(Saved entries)
*** Begin section ***

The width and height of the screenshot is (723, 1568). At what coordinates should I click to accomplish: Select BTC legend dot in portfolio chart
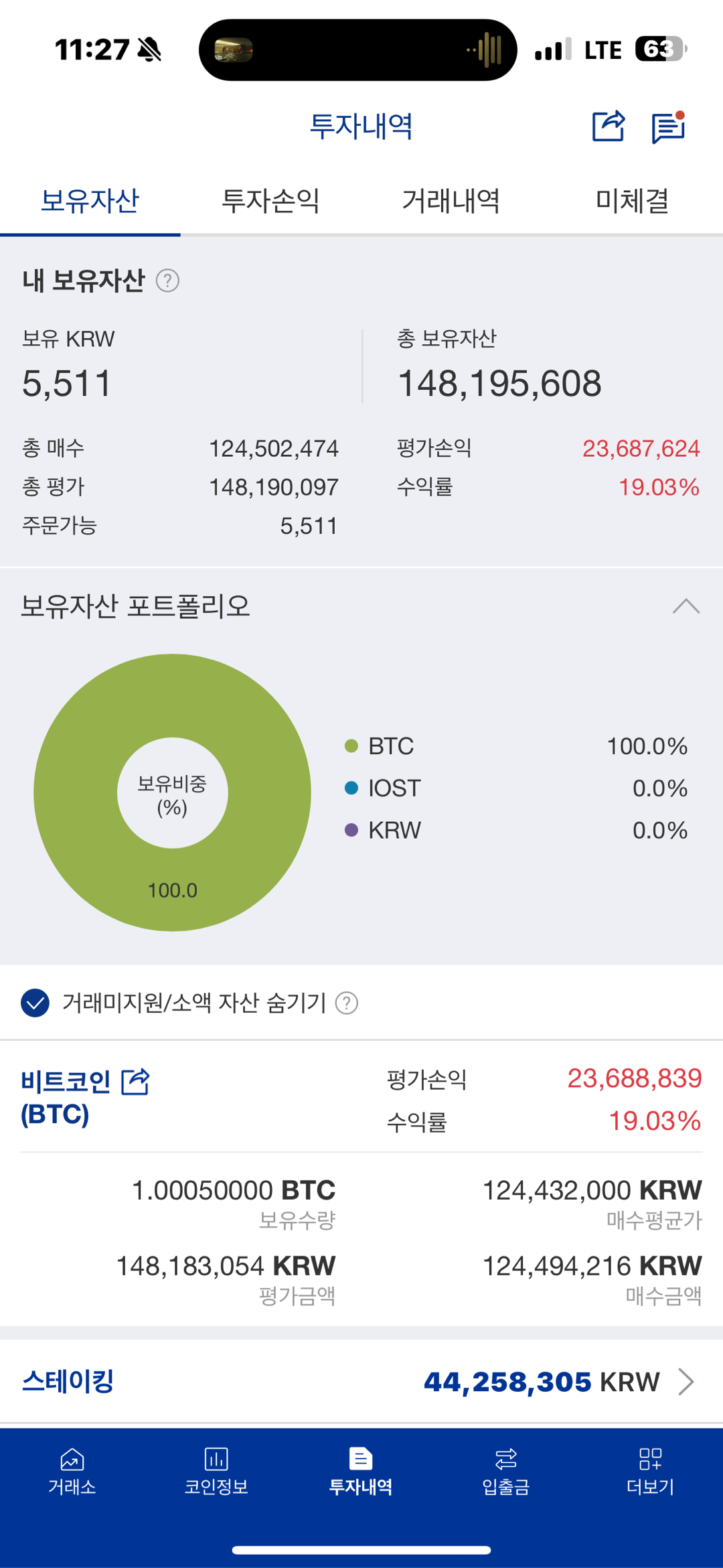click(x=351, y=746)
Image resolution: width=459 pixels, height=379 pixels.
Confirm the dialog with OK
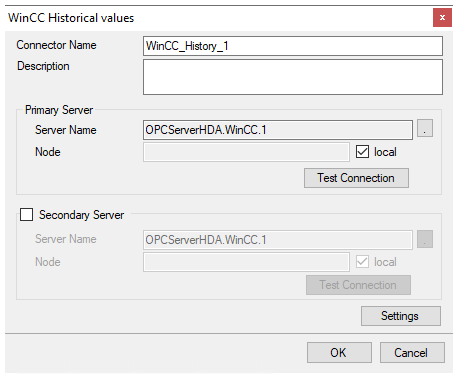click(339, 353)
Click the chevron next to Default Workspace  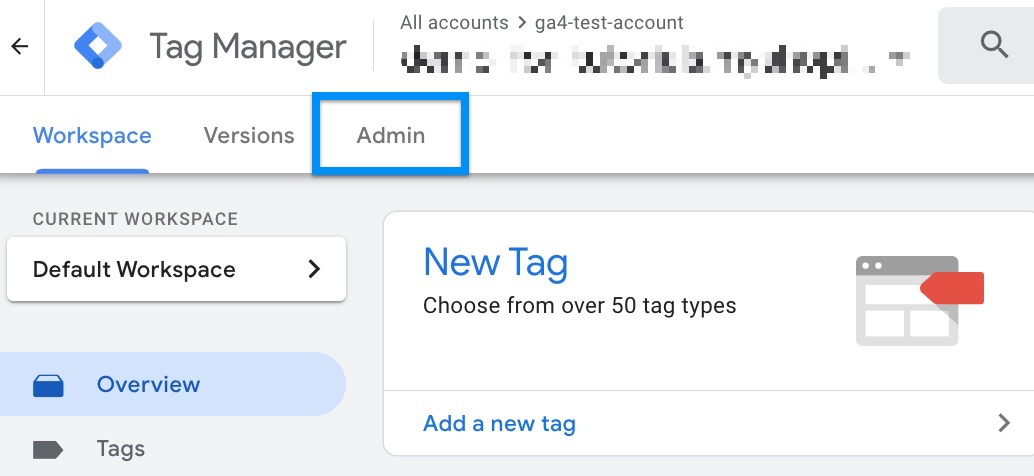(x=315, y=269)
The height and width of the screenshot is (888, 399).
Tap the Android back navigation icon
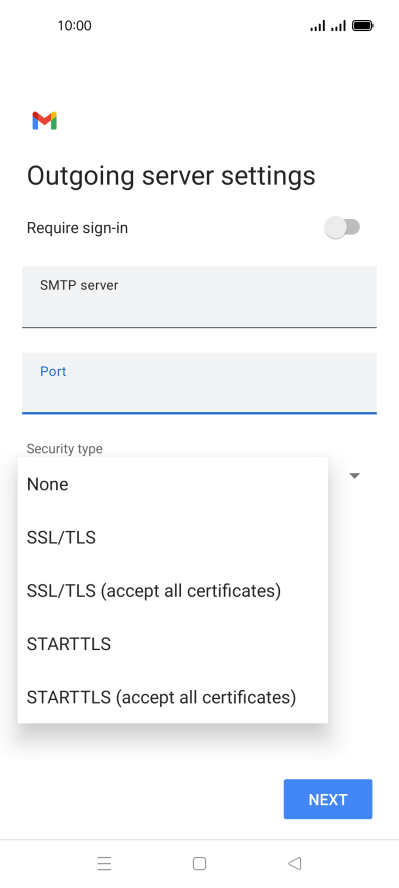pyautogui.click(x=294, y=863)
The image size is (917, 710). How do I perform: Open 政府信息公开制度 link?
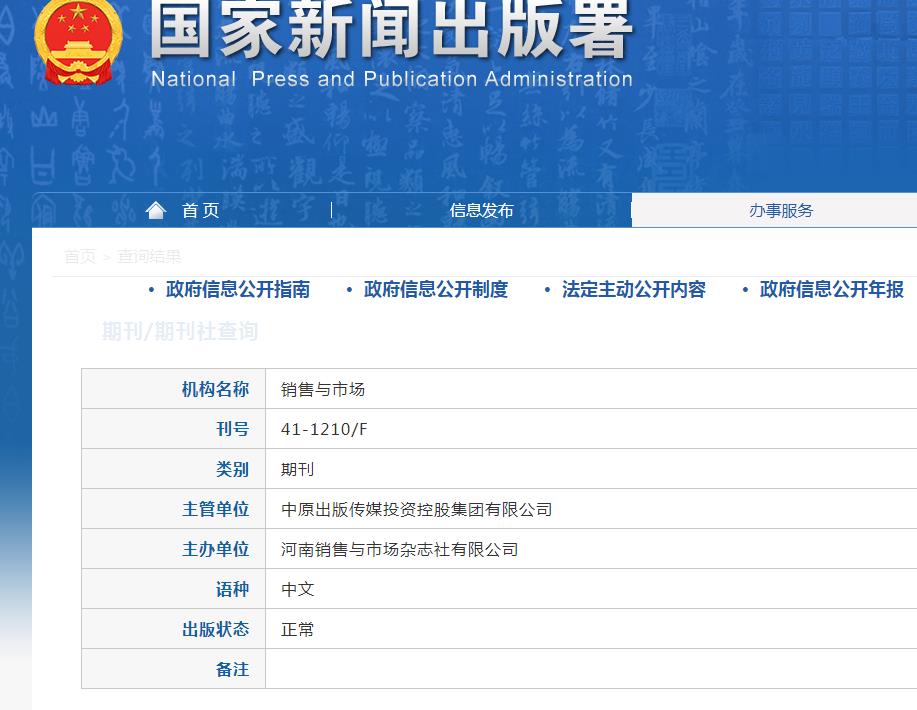pos(435,290)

*** End section ***

Exact copy, pictures omitted: every line from the one holding "The image size" through the last line of the data above, and nothing else.

The image size is (917, 710). How do I perform: Open 政府信息公开制度 link?
pos(435,290)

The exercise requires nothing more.